TASK INSTRUCTIONS: Print the records exactly as given.

Stored dataset items
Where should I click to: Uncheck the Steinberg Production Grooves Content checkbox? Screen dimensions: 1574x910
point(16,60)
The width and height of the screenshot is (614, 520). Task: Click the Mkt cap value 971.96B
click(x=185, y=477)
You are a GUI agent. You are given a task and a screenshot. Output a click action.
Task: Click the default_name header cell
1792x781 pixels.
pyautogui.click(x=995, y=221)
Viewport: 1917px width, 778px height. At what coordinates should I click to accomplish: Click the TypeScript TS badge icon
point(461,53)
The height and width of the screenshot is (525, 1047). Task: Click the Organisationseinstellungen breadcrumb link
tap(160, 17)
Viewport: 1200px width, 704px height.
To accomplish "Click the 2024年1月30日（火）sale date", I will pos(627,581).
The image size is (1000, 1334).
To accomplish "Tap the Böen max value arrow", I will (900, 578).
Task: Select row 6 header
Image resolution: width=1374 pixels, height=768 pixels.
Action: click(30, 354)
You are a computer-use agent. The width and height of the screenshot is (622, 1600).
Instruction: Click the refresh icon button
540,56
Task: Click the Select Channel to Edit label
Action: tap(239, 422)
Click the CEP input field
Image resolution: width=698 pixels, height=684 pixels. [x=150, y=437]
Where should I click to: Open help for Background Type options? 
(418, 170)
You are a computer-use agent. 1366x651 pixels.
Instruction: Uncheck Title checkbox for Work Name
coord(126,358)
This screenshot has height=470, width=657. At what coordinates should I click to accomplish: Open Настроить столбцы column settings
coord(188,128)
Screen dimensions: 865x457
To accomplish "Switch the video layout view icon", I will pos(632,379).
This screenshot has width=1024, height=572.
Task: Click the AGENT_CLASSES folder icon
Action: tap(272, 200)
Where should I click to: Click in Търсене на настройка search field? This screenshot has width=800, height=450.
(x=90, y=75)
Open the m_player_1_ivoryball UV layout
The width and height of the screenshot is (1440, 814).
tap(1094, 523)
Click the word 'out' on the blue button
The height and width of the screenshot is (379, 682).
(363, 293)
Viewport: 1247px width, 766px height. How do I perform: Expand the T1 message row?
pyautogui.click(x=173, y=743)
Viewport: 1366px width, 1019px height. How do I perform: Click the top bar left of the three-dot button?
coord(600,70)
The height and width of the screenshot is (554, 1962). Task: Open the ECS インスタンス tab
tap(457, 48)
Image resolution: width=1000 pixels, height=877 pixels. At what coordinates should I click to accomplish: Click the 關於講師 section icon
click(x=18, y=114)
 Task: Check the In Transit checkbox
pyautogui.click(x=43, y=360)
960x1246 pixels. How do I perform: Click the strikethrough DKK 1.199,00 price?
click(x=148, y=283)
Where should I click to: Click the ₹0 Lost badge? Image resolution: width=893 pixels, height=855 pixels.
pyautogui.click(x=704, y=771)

SOLUTION TO THIS PROBLEM:
Where should I click to: Uncheck the Steinberg Production Grooves Content checkbox? Screen dimensions: 1574x910
point(16,60)
The width and height of the screenshot is (614, 520). Task: Click the Mkt cap value 971.96B
click(x=185, y=477)
You are a GUI agent. You are given a task and a screenshot. Output a click action.
Task: Click the default_name header cell
1792x781 pixels.
pyautogui.click(x=995, y=221)
Viewport: 1917px width, 778px height. At what coordinates should I click to accomplish: Click the TypeScript TS badge icon
point(461,53)
The height and width of the screenshot is (525, 1047). Task: Click the Organisationseinstellungen breadcrumb link
tap(160, 17)
Viewport: 1200px width, 704px height.
To accomplish "Click the 2024年1月30日（火）sale date", I will pos(627,581).
The image size is (1000, 1334).
To accomplish "Tap the Böen max value arrow", I will (900, 578).
Task: Select row 6 header
Image resolution: width=1374 pixels, height=768 pixels.
Action: click(30, 354)
You are a computer-use agent. The width and height of the screenshot is (622, 1600).
Instruction: Click the refresh icon button
540,56
Task: Click the Select Channel to Edit label
Action: tap(239, 422)
Click the CEP input field
Image resolution: width=698 pixels, height=684 pixels. [x=150, y=437]
Where should I click to: Open help for Background Type options? 
(418, 170)
You are a computer-use agent. 1366x651 pixels.
Instruction: Uncheck Title checkbox for Work Name
coord(126,358)
This screenshot has height=470, width=657. At what coordinates should I click to accomplish: Open Настроить столбцы column settings
coord(188,128)
Screen dimensions: 865x457
To accomplish "Switch the video layout view icon", I will pos(632,379).
This screenshot has width=1024, height=572.
Task: Click the AGENT_CLASSES folder icon
Action: tap(272, 200)
Where should I click to: Click in Търсене на настройка search field? This screenshot has width=800, height=450.
(x=90, y=75)
Open the m_player_1_ivoryball UV layout
The width and height of the screenshot is (1440, 814).
tap(1094, 523)
Click the word 'out' on the blue button
The height and width of the screenshot is (379, 682).
(363, 293)
Viewport: 1247px width, 766px height. How do I perform: Expand the T1 message row?
pyautogui.click(x=173, y=743)
Viewport: 1366px width, 1019px height. How do I perform: Click the top bar left of the three-dot button?
coord(600,70)
The height and width of the screenshot is (554, 1962). Task: Open the ECS インスタンス tab
tap(457, 48)
Image resolution: width=1000 pixels, height=877 pixels. At what coordinates should I click to accomplish: Click the 關於講師 section icon
click(x=18, y=114)
 Task: Check the In Transit checkbox
pyautogui.click(x=43, y=360)
960x1246 pixels. How do I perform: Click the strikethrough DKK 1.199,00 price?
click(x=148, y=283)
Where should I click to: Click the ₹0 Lost badge? Image resolution: width=893 pixels, height=855 pixels.
pyautogui.click(x=704, y=771)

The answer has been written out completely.